Yesterday’s vote by the Senate to pass the Democratic plan for extending the Bush tax cuts, meaning extending them only on income less than $250,000 per year, surely isn’t the last word, any more than the vote in the House next week on trhe GOP’s desired plan to extend the Bush tax cuts for everyone including the wealthy. The fact is, this will in all probability not get settled until the lame-duck session of Congress after this November’s elections.

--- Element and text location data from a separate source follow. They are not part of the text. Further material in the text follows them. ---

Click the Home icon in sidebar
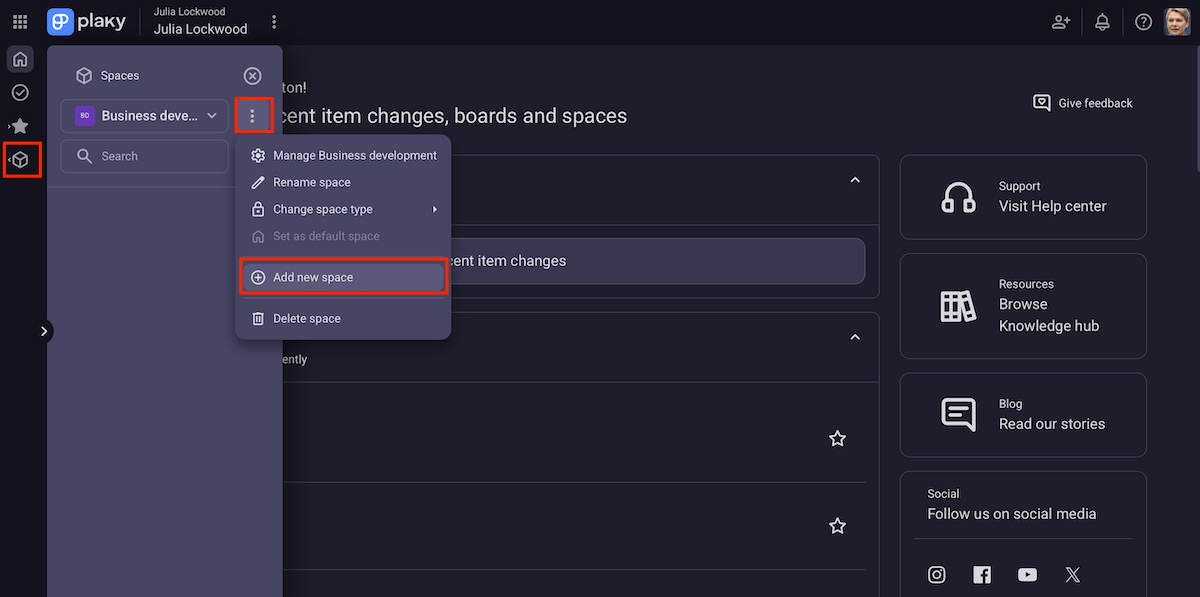Screen dimensions: 1200x597 [x=20, y=59]
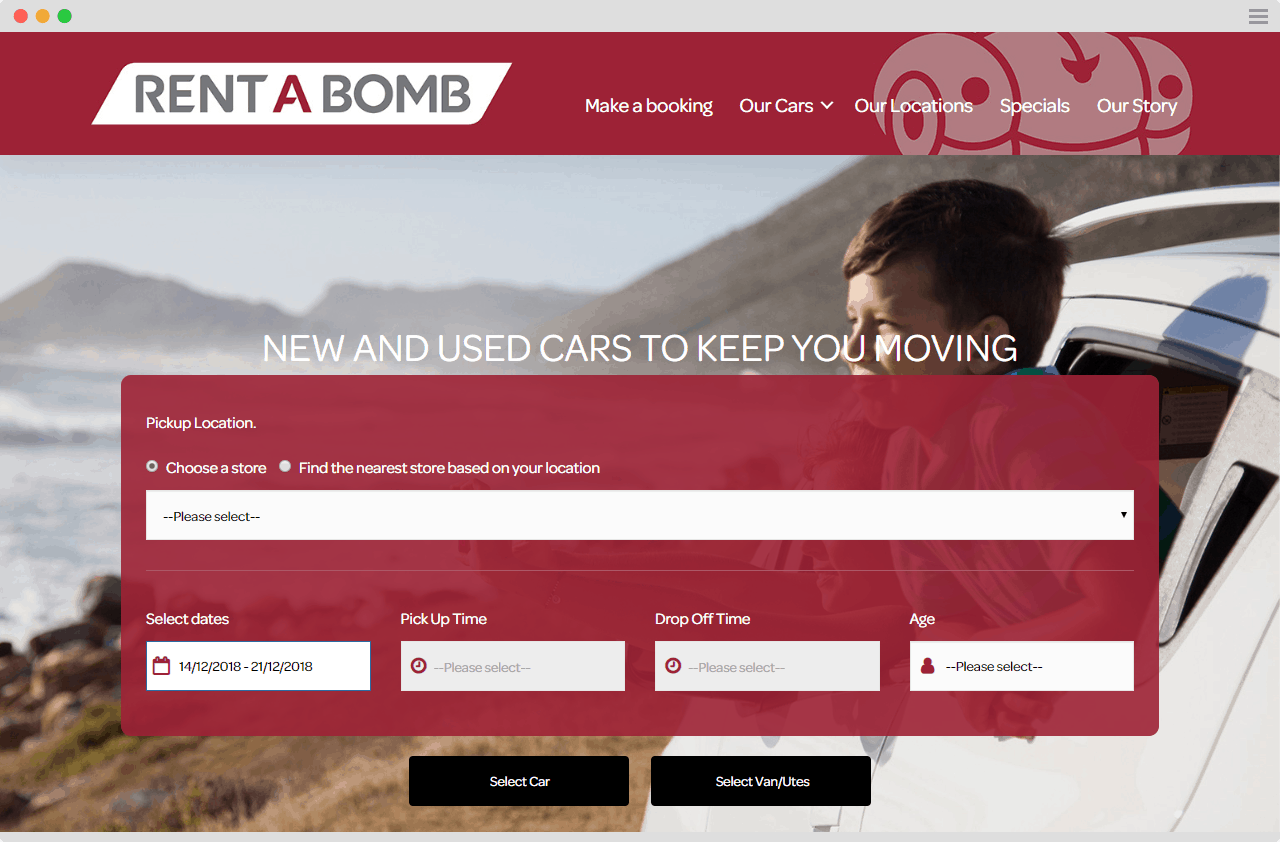Click the calendar icon in Select dates
The image size is (1280, 842).
click(161, 666)
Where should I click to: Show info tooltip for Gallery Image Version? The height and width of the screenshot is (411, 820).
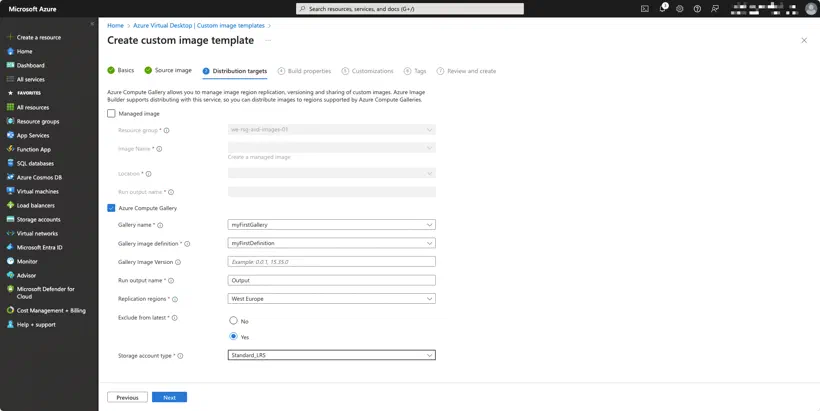[x=178, y=262]
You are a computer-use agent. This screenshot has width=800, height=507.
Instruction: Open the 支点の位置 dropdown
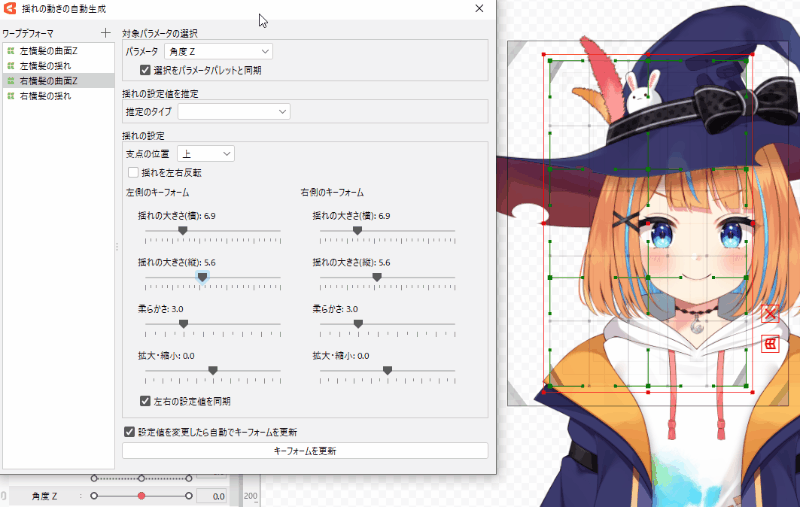click(x=205, y=153)
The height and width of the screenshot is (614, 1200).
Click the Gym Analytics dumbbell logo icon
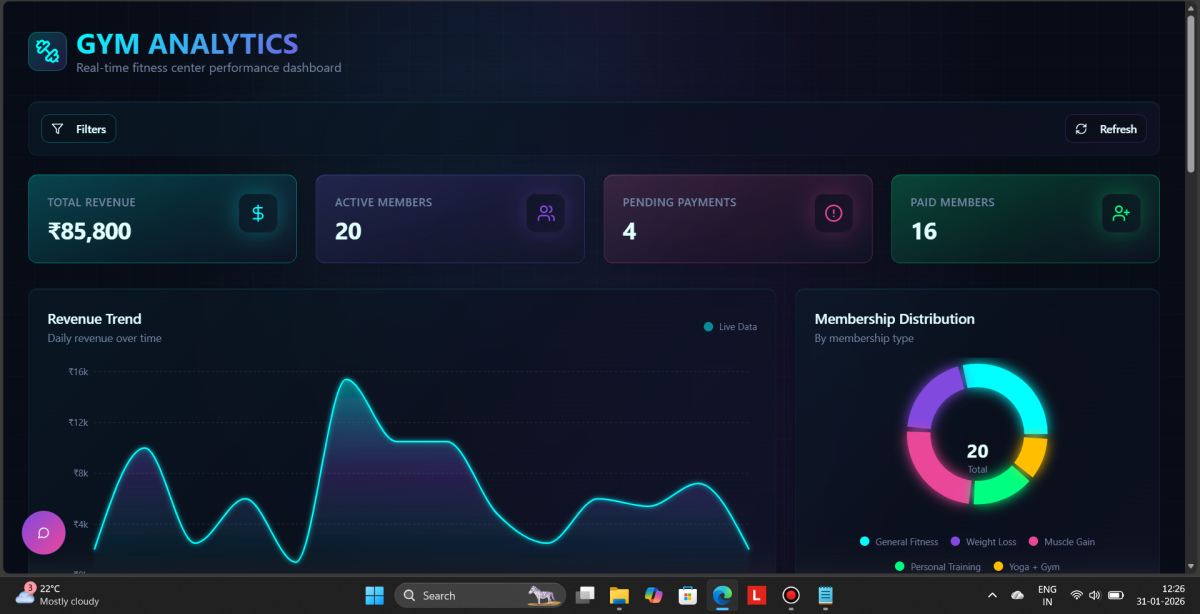click(x=47, y=51)
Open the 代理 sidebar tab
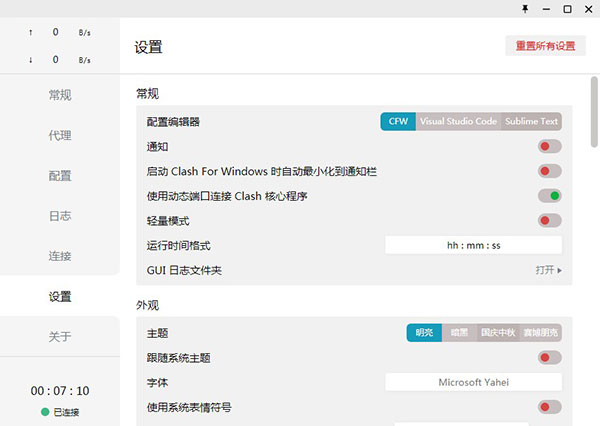Image resolution: width=600 pixels, height=426 pixels. tap(60, 135)
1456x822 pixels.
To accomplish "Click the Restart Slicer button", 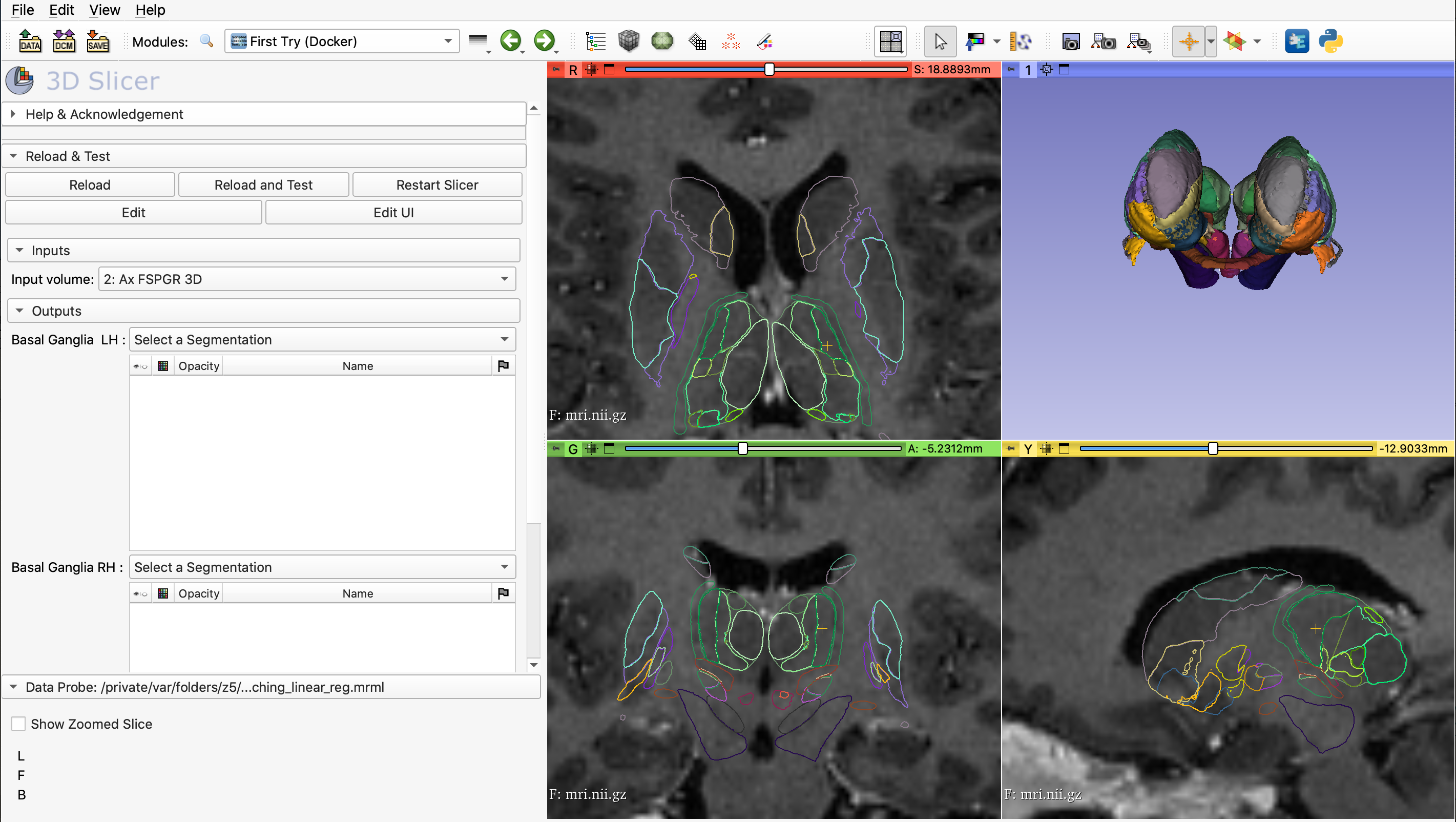I will point(437,185).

So what we’ve got here is the same posturing and formation of political battle lines we saw during previous high-stakes negotiations between the Obama administration and the GOP-controlled U.S. House. The biggest difference is we’re well into summer in an election year, and unlike the debt-ceiling debate last year, and the battle will be fresher in the minds of voters come November. We’d also expect the issue to factor heavily during the August recess–both sides want to be clearly on record, and both sides think they have the better message for voters.
A National Journal poll taken last month found that only 26% of voters want the tax cuts extended for the wealthiest. 47% want the tax cuts to expire on income over $250,000 per year, and 18% want them to expire completely. Such polling starkly contrasts with the GOP’s hard line on the issue, as it has before. But this is the hill they’ll die on if there ever was one.
Qui bono in the end? We’ll leave that to our readers to decide, followed by the voters.